_Your task_
Write out the entries below in full, exactly as given.

_Data for this task_
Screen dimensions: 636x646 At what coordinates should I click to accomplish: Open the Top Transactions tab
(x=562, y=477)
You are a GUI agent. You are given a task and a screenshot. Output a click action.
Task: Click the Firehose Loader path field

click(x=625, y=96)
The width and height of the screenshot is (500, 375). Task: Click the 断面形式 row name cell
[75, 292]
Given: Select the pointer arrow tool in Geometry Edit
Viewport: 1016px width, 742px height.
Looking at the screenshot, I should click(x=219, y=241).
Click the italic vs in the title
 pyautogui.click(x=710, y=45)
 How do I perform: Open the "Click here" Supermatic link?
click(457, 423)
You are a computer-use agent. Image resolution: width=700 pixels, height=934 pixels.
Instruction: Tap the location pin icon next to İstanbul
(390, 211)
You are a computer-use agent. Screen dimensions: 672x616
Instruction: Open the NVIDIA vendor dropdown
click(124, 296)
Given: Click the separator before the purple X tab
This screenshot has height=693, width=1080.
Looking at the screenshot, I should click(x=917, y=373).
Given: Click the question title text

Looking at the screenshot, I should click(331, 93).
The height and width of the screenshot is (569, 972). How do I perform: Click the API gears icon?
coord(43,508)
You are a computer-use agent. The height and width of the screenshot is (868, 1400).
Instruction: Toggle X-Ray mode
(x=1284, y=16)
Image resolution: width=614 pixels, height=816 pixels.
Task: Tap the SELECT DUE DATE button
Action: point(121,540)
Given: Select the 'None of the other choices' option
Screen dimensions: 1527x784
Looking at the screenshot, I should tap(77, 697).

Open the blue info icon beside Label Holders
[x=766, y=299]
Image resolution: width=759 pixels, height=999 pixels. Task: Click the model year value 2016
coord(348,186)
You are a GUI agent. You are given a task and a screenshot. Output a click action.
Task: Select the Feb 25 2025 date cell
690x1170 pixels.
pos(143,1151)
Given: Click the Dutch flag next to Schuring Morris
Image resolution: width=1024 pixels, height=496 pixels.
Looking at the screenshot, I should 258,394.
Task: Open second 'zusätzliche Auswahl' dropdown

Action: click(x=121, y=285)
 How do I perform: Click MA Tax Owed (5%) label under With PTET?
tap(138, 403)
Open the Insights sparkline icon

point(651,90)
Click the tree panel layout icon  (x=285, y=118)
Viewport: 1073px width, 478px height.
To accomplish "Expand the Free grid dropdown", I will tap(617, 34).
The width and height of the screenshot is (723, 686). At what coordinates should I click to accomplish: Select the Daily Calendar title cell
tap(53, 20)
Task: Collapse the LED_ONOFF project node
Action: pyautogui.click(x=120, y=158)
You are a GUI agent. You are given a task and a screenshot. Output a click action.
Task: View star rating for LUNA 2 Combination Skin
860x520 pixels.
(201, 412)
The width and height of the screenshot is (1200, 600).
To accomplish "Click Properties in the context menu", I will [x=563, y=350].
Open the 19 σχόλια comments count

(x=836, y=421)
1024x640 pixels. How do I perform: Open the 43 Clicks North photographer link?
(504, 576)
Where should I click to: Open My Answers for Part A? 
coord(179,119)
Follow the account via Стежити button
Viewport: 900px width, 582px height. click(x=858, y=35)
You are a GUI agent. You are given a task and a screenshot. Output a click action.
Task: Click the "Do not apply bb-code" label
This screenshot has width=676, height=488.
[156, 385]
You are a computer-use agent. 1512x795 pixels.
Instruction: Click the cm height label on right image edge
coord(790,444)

_Result of the exercise_
Screen dimensions: 636x646 At what coordinates should I click to accomplish: Open the Top Transactions tab
(x=562, y=477)
You are a GUI agent. You are given a task and a screenshot. Output a click action.
Task: Click the Firehose Loader path field

click(x=625, y=96)
The width and height of the screenshot is (500, 375). Task: Click the 断面形式 row name cell
[75, 292]
Given: Select the pointer arrow tool in Geometry Edit
Viewport: 1016px width, 742px height.
Looking at the screenshot, I should click(x=219, y=241).
Click the italic vs in the title
 pyautogui.click(x=710, y=45)
 How do I perform: Open the "Click here" Supermatic link?
click(457, 423)
You are a computer-use agent. Image resolution: width=700 pixels, height=934 pixels.
Instruction: Tap the location pin icon next to İstanbul
(390, 211)
You are a computer-use agent. Screen dimensions: 672x616
Instruction: Open the NVIDIA vendor dropdown
click(124, 296)
Given: Click the separator before the purple X tab
This screenshot has height=693, width=1080.
Looking at the screenshot, I should click(x=917, y=373).
Given: Click the question title text

Looking at the screenshot, I should click(331, 93).
The height and width of the screenshot is (569, 972). How do I perform: Click the API gears icon?
coord(43,508)
You are a computer-use agent. The height and width of the screenshot is (868, 1400).
Instruction: Toggle X-Ray mode
(x=1284, y=16)
Image resolution: width=614 pixels, height=816 pixels.
Task: Tap the SELECT DUE DATE button
Action: point(121,540)
Given: Select the 'None of the other choices' option
Screen dimensions: 1527x784
Looking at the screenshot, I should tap(77, 697).

Open the blue info icon beside Label Holders
[x=766, y=299]
Image resolution: width=759 pixels, height=999 pixels. Task: Click the model year value 2016
coord(348,186)
You are a GUI agent. You are given a task and a screenshot. Output a click action.
Task: Select the Feb 25 2025 date cell
690x1170 pixels.
pos(143,1151)
Given: Click the Dutch flag next to Schuring Morris
Image resolution: width=1024 pixels, height=496 pixels.
Looking at the screenshot, I should 258,394.
Task: Open second 'zusätzliche Auswahl' dropdown

Action: click(x=121, y=285)
 How do I perform: Click MA Tax Owed (5%) label under With PTET?
tap(138, 403)
Open the Insights sparkline icon

point(651,90)
Click the tree panel layout icon  (x=285, y=118)
Viewport: 1073px width, 478px height.
To accomplish "Expand the Free grid dropdown", I will tap(617, 34).
The width and height of the screenshot is (723, 686). At what coordinates should I click to accomplish: Select the Daily Calendar title cell
tap(53, 20)
Task: Collapse the LED_ONOFF project node
Action: pyautogui.click(x=120, y=158)
You are a GUI agent. You are given a task and a screenshot. Output a click action.
Task: View star rating for LUNA 2 Combination Skin
860x520 pixels.
(201, 412)
The width and height of the screenshot is (1200, 600).
To accomplish "Click Properties in the context menu", I will [x=563, y=350].
Open the 19 σχόλια comments count

(x=836, y=421)
1024x640 pixels. How do I perform: Open the 43 Clicks North photographer link?
(504, 576)
Where should I click to: Open My Answers for Part A? 
coord(179,119)
Follow the account via Стежити button
Viewport: 900px width, 582px height. click(x=858, y=35)
You are a GUI agent. You are given a task and a screenshot. Output a click action.
Task: Click the "Do not apply bb-code" label
This screenshot has width=676, height=488.
[156, 385]
You are a computer-use agent. 1512x795 pixels.
Instruction: Click the cm height label on right image edge
coord(790,444)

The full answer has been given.